The integrating factor is:

$$\sigma=Exp\left(\int 1/4 x^2dx\right)=e^{x^3/12}$$

Multiplying the ODE by $\sigma$ converts the LHS to an exact differential:

$$d(e^{x^3/12}y)=c_1x^{-2}e^{x^3/12}$$

Integrating:

$$\int_{\xi=0.1,\zeta=0}^{\xi=x,\zeta=y} d(e^{\xi^3/12}\zeta)=c_1\int_{0.1}^{x}t^{-2}e^{t^3/12}dt$$

This yields:

$$e^{x^3/12}y(x)=c_1\int_{0.1}^x t^{-2}e^{t^3/12}dt$$

or:

$$y(x)=c_1e^{-x^3/12}\int_{0.1}^x t^{-2}e^{t^3/12}dt$$

So how do we find the constant?
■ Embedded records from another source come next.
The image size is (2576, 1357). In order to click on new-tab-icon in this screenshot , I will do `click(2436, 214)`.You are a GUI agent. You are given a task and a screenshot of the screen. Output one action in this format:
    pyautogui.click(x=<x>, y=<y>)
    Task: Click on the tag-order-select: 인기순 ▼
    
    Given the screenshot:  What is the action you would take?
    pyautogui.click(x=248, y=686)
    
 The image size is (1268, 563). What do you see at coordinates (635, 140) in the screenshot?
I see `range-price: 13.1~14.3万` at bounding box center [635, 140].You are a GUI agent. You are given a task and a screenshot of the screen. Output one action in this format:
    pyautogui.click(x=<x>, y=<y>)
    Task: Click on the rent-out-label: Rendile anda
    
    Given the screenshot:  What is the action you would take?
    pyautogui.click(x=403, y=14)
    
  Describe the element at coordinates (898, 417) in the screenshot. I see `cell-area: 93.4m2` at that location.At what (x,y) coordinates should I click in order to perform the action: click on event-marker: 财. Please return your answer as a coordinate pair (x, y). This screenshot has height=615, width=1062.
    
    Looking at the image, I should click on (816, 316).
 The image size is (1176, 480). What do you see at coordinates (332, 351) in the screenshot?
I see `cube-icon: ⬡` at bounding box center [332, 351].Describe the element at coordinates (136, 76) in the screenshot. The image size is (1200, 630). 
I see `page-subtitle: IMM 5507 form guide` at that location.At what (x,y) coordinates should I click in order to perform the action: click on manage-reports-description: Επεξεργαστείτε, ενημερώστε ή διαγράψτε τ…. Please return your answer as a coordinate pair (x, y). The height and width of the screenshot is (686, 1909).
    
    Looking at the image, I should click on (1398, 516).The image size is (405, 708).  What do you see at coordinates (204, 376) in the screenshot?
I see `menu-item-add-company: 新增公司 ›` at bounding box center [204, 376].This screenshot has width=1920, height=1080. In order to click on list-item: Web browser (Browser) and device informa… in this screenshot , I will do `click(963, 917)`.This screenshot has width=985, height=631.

What about differentiating y(x) using Leibnitz's rule for the integral:

$$y^{'}(x)=c_1\left[e^{-x^3/12}\frac{d}{dx}\left(\int_{0.1}^x t^{-2}e^{t^3/12}dt\right)+\left(\int_{0.1}^x t^{-2}e^{t^3/12}dt\right)\frac{d}{dx}e^{-x^3/12}\right]$$

I know it's messy but try to follow it alright?

Now, we know from the IVP that the derivative at 0.1 is 1. Now look at the second sum. When we insert x=0.1 into the integral, that will be zero right? We're left with then:

$$y^{'}(x)=c_1e^{-x^3/12}\left(x^{-2}e^{x^3/12}\right)=\frac{c_1}{x^2}$$

Solving:

$$y^{'}(0.1)=\frac{c_1}{(0.1)^2}=1$$

We have $c_1=0.01$

Thus the solution is:

$$y(x)=0.01e^{-x^3/12}\int_{0.1}^x t^{-2}e^{t^3/12}dt$$

Now, there's nothing wrong with leaving it that way. Perfectly fine. You're comfortable with functions like Sin(x), Tan(x) right? What about a Sal(x)?

Let:

$$Sal(x)=\int_{0.1}^x t^{-2}e^{t^3/12}dt$$

Then the solution is simply:

$$y(x)=0.01e^{-x^3/12}Sal(x)$$

No different than using Sin(x) ok?

A plot is attached.

Now try this one:

$$6y^{''}+(\cos x) y^{'}-(\sin x) y=0; \quad y(0)=0,\quad y^{'}(0)=1$$

I have no idea how it will turn out.